Gervase of Tilbury preserved an account of a medieval knight who forbade his wife to remarry after his death. When she decided it was safe to forget her promise years later, a crowd of people, including local nobility, watched as a heavy kitchen mortar was raised in the air and brought down to crush her skull. Before she died, she told the horrified onlookers that she (but only she) could see her attacker - the angry ghost of her dead husband. The fact that the murderer wielding the mortar was invisible to all but his victim was not mysterious to the mind of the times.
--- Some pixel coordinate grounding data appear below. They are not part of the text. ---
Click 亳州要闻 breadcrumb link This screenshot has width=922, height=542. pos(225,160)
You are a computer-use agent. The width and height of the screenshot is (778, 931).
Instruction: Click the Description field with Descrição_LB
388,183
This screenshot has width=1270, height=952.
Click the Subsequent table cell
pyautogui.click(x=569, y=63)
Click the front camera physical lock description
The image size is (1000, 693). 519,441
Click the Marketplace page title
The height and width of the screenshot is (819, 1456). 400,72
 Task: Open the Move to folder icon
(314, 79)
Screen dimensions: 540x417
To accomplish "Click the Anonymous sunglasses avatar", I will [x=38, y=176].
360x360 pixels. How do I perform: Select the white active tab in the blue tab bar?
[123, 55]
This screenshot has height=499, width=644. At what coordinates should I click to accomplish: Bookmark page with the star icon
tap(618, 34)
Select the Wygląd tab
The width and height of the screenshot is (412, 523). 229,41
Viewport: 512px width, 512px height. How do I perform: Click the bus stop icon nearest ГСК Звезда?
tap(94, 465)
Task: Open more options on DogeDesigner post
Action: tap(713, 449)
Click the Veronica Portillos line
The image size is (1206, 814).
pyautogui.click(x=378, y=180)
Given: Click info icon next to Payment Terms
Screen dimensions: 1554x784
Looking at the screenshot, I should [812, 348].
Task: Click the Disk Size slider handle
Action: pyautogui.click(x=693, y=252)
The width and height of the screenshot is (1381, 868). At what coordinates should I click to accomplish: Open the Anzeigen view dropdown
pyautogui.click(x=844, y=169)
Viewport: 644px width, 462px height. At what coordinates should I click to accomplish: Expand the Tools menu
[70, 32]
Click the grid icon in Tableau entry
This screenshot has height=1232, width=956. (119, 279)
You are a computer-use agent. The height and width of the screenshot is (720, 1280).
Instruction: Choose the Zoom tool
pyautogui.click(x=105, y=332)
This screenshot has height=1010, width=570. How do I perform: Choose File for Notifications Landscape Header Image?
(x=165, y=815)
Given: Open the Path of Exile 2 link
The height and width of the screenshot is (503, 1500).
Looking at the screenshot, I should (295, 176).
The dead (as the chronicler noted matter-of factly) appear confinibus et amicis – “to relatives and friends.” [1]
“The threat of the
mortar”, as French scholar Jean-Claude Schmitt comments, was a major factor in
the minds of survivors in those times. Widows (and to a lesser extent widowers – since
men usually died sooner and tended to be the controllers) were very conscious
of the psychic presence of their dead spouses, and this greatly influenced
their behavior, for better or worse. [2]
It’s worth pausing
to consider whether such an "unseen hand" - working perhaps in less
spectacular but no less effective ways – may be at work in some of our family
dramas today, no less than in the thirteenth century.
1. Jean-Claude Schmitt. Ghosts in the Middle Ages: The Living and the Dead in Medieval Society. Trans. Teresa Lavender Fagan. (Chicago and London: University of Chicago Press, 1998) 186.